The vast majority of Americans do not have estate plans in place, and this is even true when you are talking about people that are in their mid-30s through to the age of 60. Of course, the preparedness level is extremely low among people that are younger than 35.
You may say that there is nothing to see here; these figures are just common sense. It is true that the average life expectancy is 78 years, but significant numbers of younger people pass away every day.
If you don’t have anyone relying on you, and you have limited resources, you may think that you are not being irresponsible if you do not have a plan. This may be true, but there is more to the process of estate planning than the asset transfer element.
A lot of people become incapacitated in one way or another before they pass away. It can be in the final days, and on another level, senior citizens are often impacted by relatively long-term cognitive impairment.
For these reasons, a well-constructed estate plan will address the eventualities that you may face toward the end of your life. This is an important element that should not be overlooked.
An incapacity plan will include documents called advance directives for health care. One of them is a living will. With this type of will, you record your choices regarding the use of life-support.
You don’t necessarily have to make one sweeping statement. If you choose to do so, you can address the different life support techniques that can be utilized one by one. Your living will can also include comfort care medication preferences and organ and tissue donation choices.

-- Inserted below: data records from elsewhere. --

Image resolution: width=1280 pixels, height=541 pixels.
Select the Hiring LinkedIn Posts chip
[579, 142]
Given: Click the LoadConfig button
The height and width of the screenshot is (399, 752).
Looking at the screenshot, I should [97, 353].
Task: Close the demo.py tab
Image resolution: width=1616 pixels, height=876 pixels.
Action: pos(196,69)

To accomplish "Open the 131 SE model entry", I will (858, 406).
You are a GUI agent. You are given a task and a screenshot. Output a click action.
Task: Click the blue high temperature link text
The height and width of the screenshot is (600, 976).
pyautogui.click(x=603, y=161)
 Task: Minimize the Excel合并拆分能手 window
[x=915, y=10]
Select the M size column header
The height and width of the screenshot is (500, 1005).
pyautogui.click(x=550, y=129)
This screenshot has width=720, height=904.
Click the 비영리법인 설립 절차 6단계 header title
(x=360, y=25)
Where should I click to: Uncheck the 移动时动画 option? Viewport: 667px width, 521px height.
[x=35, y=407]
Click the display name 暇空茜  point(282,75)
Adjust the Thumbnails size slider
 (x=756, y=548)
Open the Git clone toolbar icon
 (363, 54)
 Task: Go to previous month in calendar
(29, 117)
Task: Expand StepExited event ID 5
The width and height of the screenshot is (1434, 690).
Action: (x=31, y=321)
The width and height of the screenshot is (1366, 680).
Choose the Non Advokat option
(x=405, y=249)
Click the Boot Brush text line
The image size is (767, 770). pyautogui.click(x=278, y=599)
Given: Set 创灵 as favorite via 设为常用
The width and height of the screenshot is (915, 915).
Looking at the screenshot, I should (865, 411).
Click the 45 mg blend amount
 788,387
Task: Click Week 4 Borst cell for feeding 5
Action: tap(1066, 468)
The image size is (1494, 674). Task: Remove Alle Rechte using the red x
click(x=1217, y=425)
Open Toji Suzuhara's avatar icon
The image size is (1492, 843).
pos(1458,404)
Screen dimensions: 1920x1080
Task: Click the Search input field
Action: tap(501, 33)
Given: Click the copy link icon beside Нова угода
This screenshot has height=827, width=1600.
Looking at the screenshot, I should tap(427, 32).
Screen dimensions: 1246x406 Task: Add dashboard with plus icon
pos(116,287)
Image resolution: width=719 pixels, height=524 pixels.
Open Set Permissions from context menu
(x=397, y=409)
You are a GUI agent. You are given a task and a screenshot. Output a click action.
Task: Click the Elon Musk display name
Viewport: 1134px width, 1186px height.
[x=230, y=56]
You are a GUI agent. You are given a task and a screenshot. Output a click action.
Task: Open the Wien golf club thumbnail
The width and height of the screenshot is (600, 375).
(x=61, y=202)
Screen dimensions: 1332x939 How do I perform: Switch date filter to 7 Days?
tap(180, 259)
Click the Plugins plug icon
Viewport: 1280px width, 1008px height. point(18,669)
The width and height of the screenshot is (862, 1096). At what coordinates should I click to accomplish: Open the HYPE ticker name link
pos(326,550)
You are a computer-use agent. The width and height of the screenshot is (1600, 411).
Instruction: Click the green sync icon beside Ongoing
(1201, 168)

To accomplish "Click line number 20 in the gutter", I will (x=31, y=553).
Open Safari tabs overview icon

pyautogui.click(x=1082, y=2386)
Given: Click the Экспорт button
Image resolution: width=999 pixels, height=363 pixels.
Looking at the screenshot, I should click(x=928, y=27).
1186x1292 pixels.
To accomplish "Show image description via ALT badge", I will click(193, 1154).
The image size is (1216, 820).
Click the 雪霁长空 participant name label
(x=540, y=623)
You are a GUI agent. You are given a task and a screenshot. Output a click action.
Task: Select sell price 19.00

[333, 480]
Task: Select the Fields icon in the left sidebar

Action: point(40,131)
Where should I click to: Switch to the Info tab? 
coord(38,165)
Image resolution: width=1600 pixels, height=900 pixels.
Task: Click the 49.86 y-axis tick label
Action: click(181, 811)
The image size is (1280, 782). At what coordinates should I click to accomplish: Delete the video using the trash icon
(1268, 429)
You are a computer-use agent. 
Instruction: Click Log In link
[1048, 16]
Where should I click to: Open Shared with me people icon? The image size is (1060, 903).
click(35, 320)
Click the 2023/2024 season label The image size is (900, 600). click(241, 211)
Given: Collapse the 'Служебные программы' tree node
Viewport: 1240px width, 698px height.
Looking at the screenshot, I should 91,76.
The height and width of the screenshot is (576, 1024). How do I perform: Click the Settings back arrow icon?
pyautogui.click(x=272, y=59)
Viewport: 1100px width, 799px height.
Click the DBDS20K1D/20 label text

Another advance directive that should be part of the plan is a health care proxy or durable power of attorney for health care. You name an agent in this document that would be empowered to make medical decisions on your behalf if you ever become unable to make them yourself.
These would be decisions that are not covered in the living will. The agent would not have the power to override any preferences that you record in the living will, so this should not be a source of concern.
The Health Insurance Portability and Accountability Act (HIPAA) was enacted back in 1996. It includes a number of different reforms, and one of them is very relevant here.
Doctors are not allowed to reveal medical information to anyone other than the patient unless a release has been signed. For this reason, an incapacity plan should include a HIPAA release form.
Young Adults Are Impacted
Young adults should have incapacity planning documents in place just like anyone else, and they are actually more prone to motor vehicle accidents than older people. This being stated, there is a very serious logistic element at play that can take you by surprise.
When your child reaches the age of 18, there is the legal recognition of adulthood. It is easy to understand some of the implications, but you may overlook the health care part of the equation.
Let’s say that your 18-year-old son goes away to college. If he gets seriously injured in an accident, doctors would not be able to discuss his condition with you because of HIPAA regulations.
This is the major reason why an incapacity plan is absolutely essential as soon as your child reaches this important age threshold. If you do not take action and something happens, the outcome can be truly devastating.